>> begin
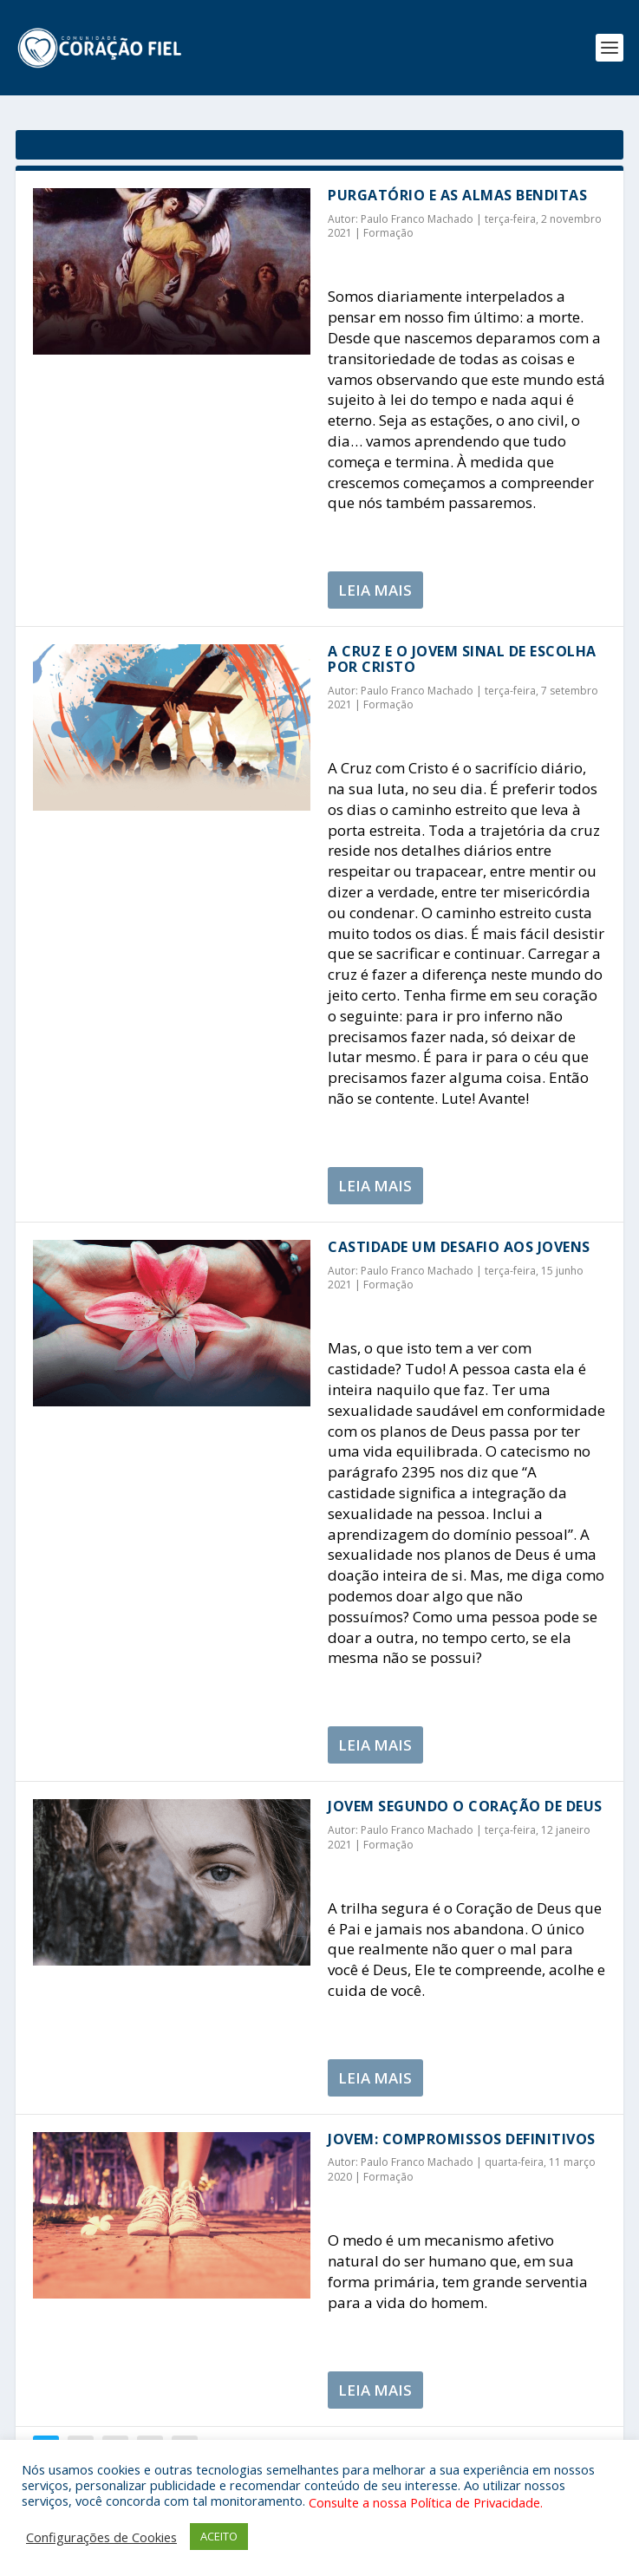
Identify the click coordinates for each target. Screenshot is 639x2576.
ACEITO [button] (219, 2536)
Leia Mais (375, 590)
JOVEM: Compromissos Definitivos (462, 2139)
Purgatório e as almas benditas (457, 195)
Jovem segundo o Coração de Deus (465, 1806)
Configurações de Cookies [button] (101, 2537)
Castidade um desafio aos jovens (459, 1246)
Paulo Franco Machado (417, 219)
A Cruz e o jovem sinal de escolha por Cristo (462, 659)
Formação (388, 232)
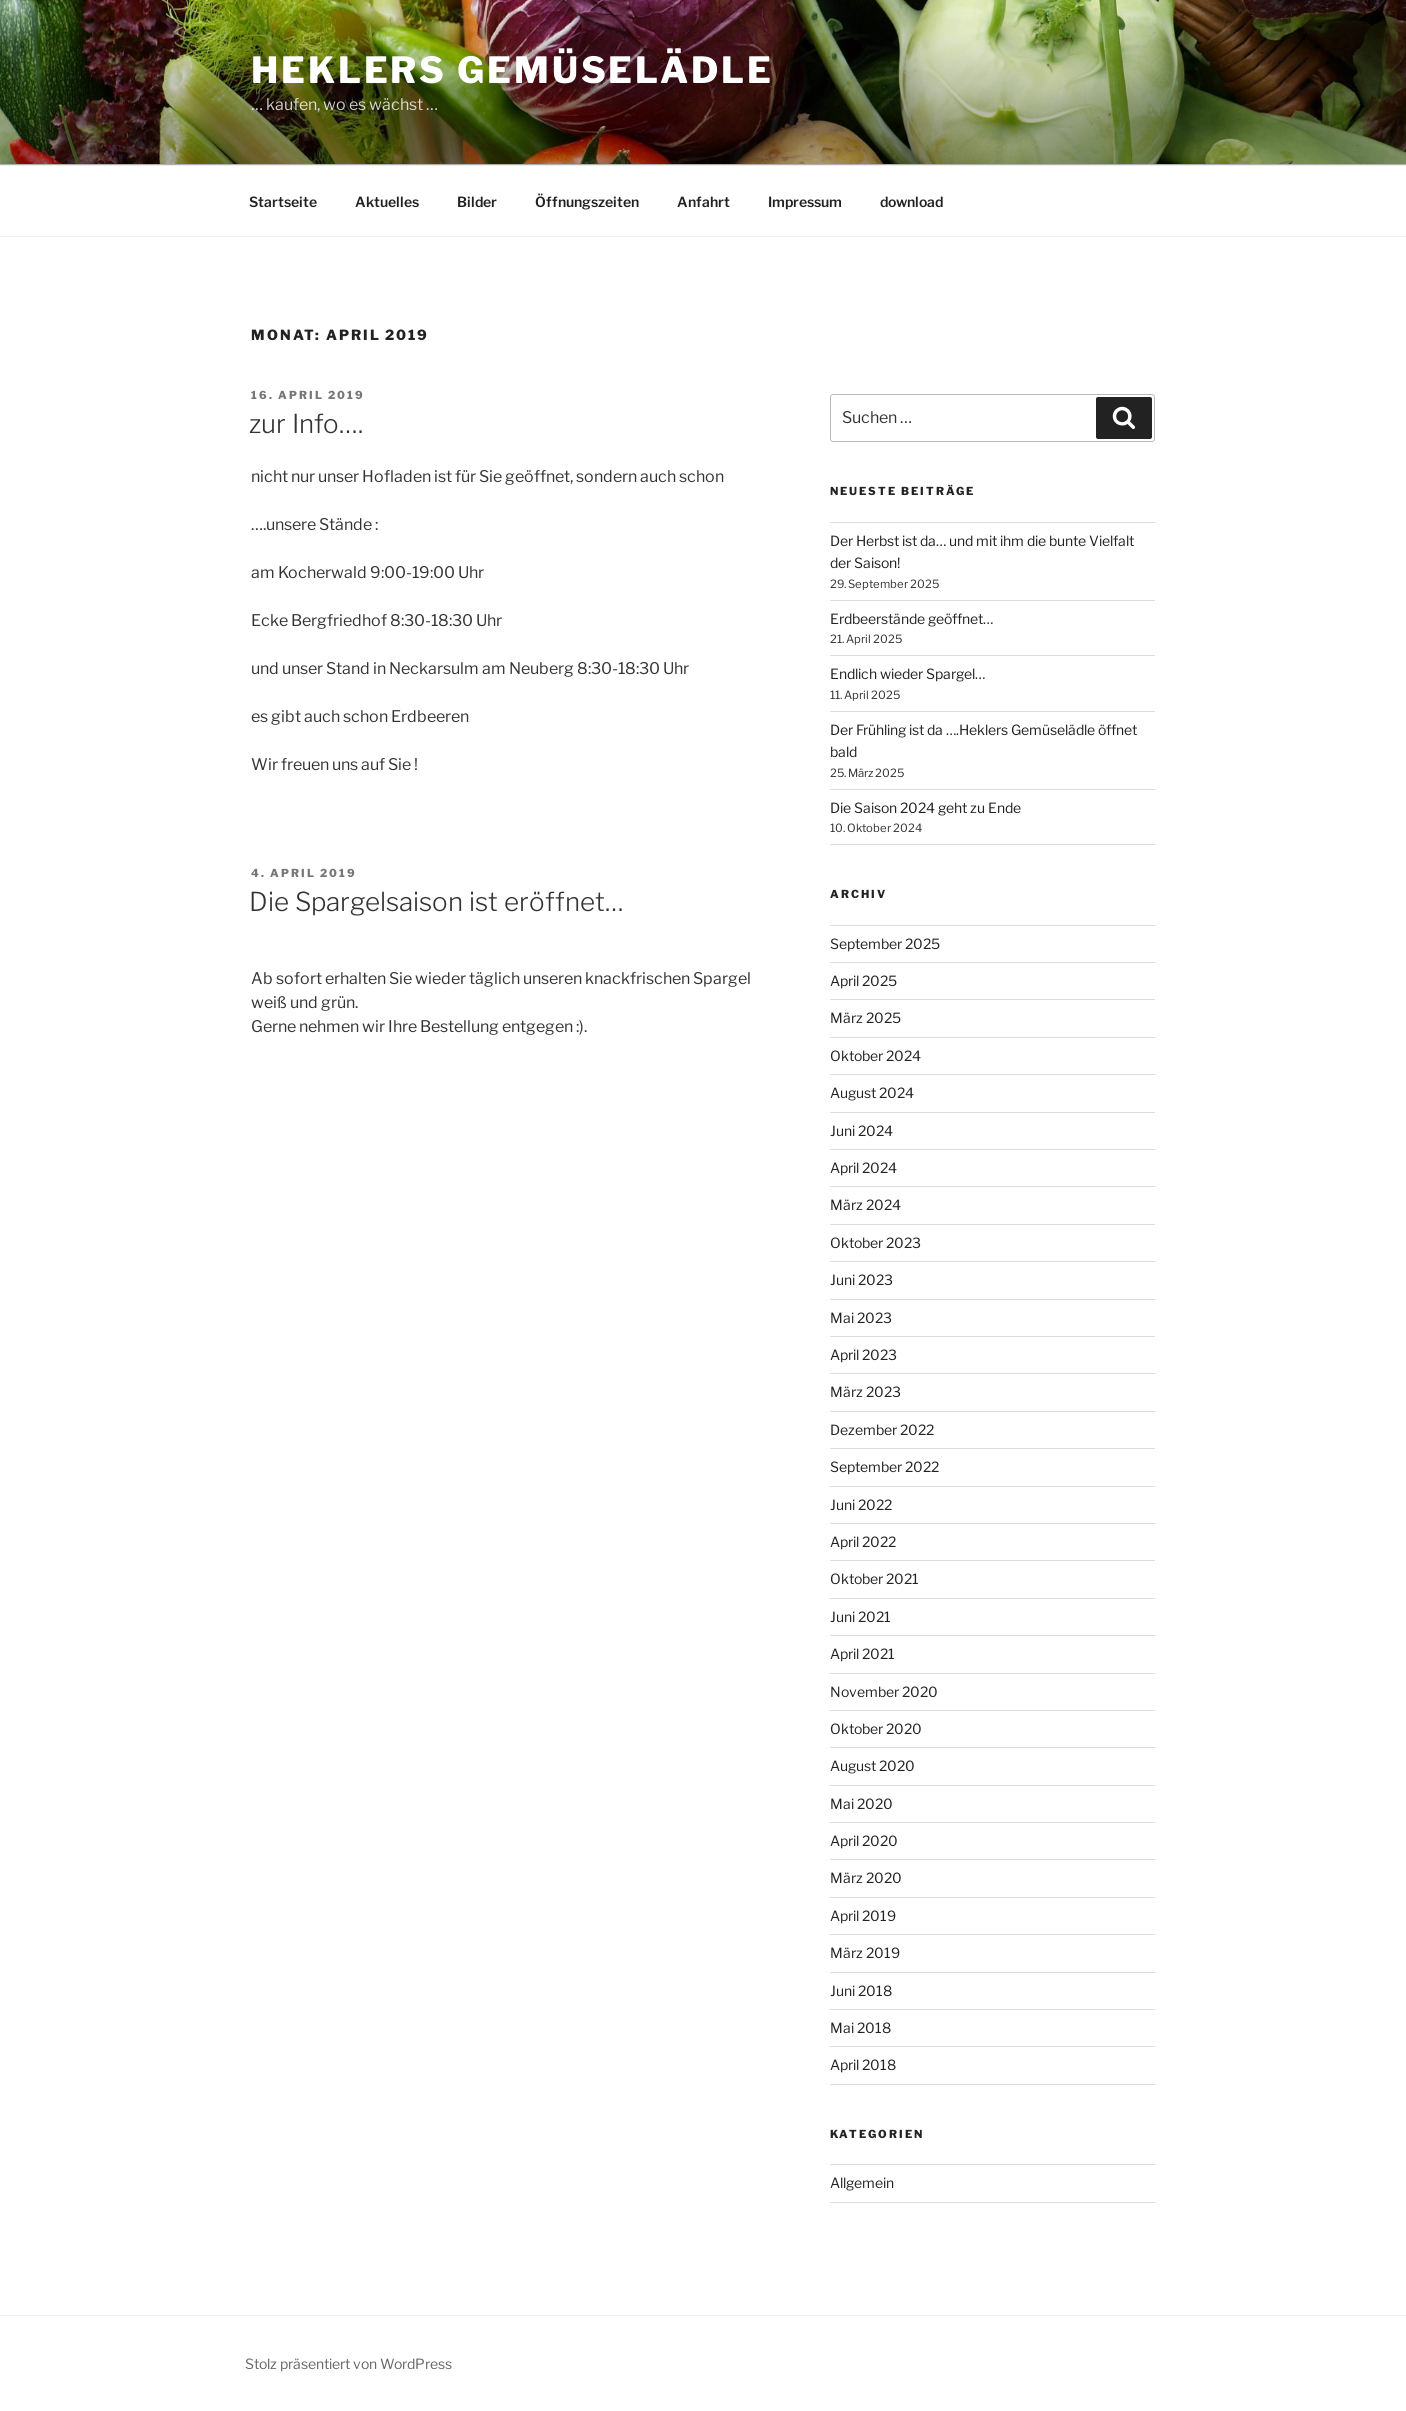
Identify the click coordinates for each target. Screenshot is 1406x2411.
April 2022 (863, 1541)
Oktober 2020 (876, 1728)
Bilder (477, 201)
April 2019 (863, 1915)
>> end
• [To do]:
Scale all of the data above by 0.45. Write every line out again without the pictures, multiplying each coordinate in the answers by 0.45 and rounding to whole numbers, halves up, and leave all other text unchanged.

• [Reply to the task]:
Identify the click coordinates for each target. Screenshot is 639x2576.
ACEITO [button] (99, 1141)
Leia Mais (169, 266)
JOVEM: Compromissos Definitivos (208, 963)
Purgatório e as almas benditas (206, 88)
Jovem segundo o Coração de Deus (209, 813)
Configurações de Cookies [button] (45, 1142)
Castidade um desafio aos jovens (207, 561)
Paulo Franco Machado (188, 99)
A Cruz e o jovem sinal de escolha por Cristo (208, 297)
Formação (175, 104)
Identify the click coordinates for each target. Screenshot is 1406x2411.
April 2022 (388, 693)
Oktober 2020 (394, 778)
Bilder (215, 90)
April 2019 (388, 862)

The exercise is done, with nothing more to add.